> _INSTRUCTIONS FOR THE TASK_:
Please copy every one of the records below word for word, changing nothing.

> _TASK INPUT_:
* Start *

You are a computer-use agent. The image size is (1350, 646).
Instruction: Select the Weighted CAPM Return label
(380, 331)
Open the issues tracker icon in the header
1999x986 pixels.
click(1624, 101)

* End *

> _CORRECT ANSWER_:
You are a computer-use agent. The image size is (1350, 646).
Instruction: Select the Weighted CAPM Return label
(380, 331)
Open the issues tracker icon in the header
1999x986 pixels.
click(1624, 101)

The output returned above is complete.